Aqueles que se agarram à mitologia da supremacia branca não podem ser alcançados através da discussão racional. A mitologia é tudo que lhes sobra. Quando esta mitologia parece estar ameaçada, isto detona um contrataque feroz, porque sem o mito há um vazio, um vácuo emocional, um desespero esmagador.
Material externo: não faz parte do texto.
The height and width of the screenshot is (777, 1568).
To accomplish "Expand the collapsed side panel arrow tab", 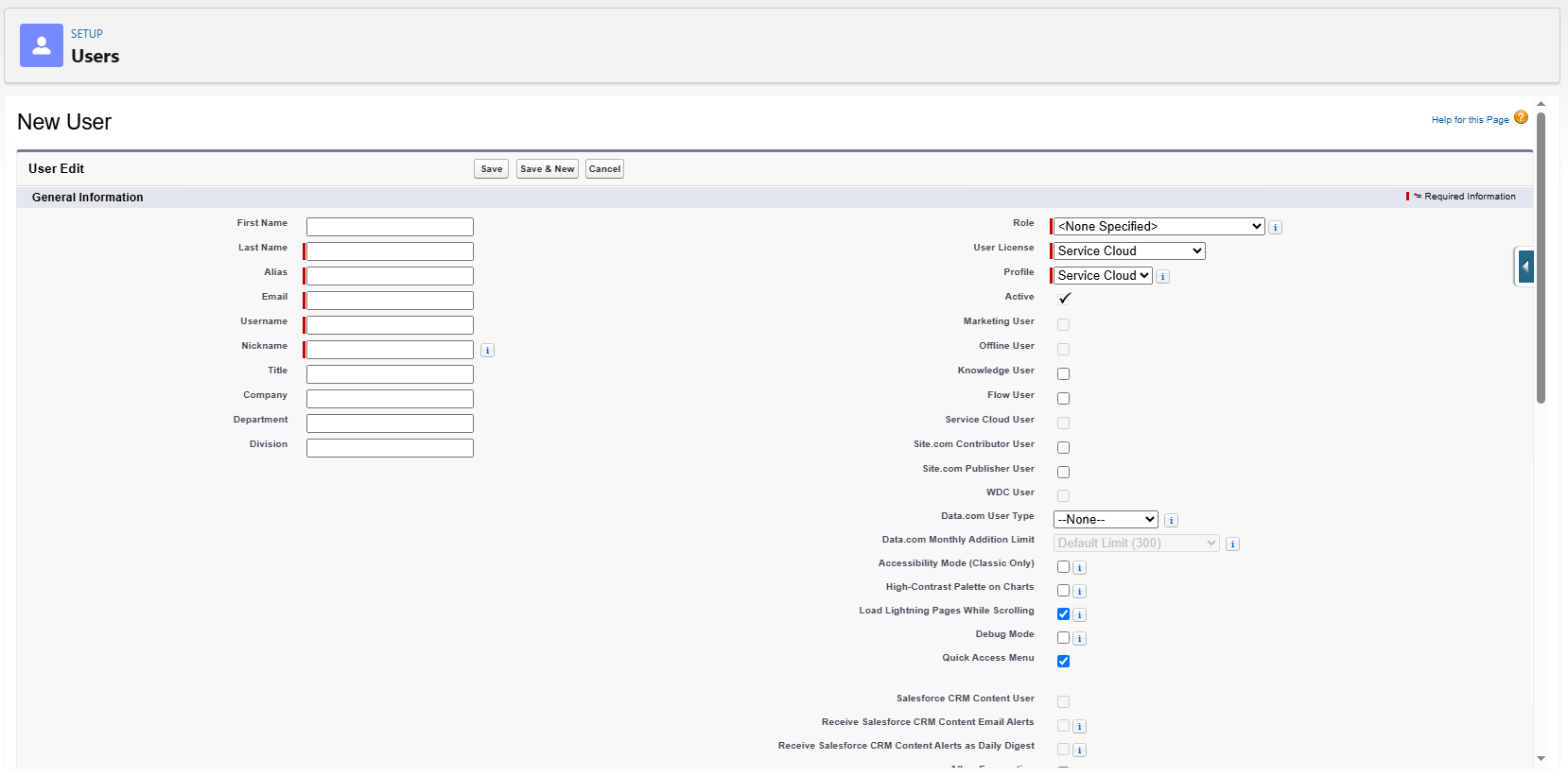I will pyautogui.click(x=1524, y=267).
Os Estados Unidos têm tuas escolhas. Eles podem reintegrar os despossuídos de volta na sociedade através de reformas radicais do tipo do New Deal, ou podem deixar a classe inferior chafurdar nas toxinas da pobreza, do ódio e do ressentimento, alimentando os sacrifícios de sangue que nos afligem. Me parece que esta escolha já foi feita. A oligarquia dominante não pega o metrô, nem voa em jatos comerciais, ela é protegida pelo FBI, pela Segurança da Pátria [Homeland Security], por escoltas policiais e por guarda-costas. Os seus filhos frequentam escolas privadas. Eles vivem em condomínios fechados com elaborados sistemas de vigilância. Nós não importamos.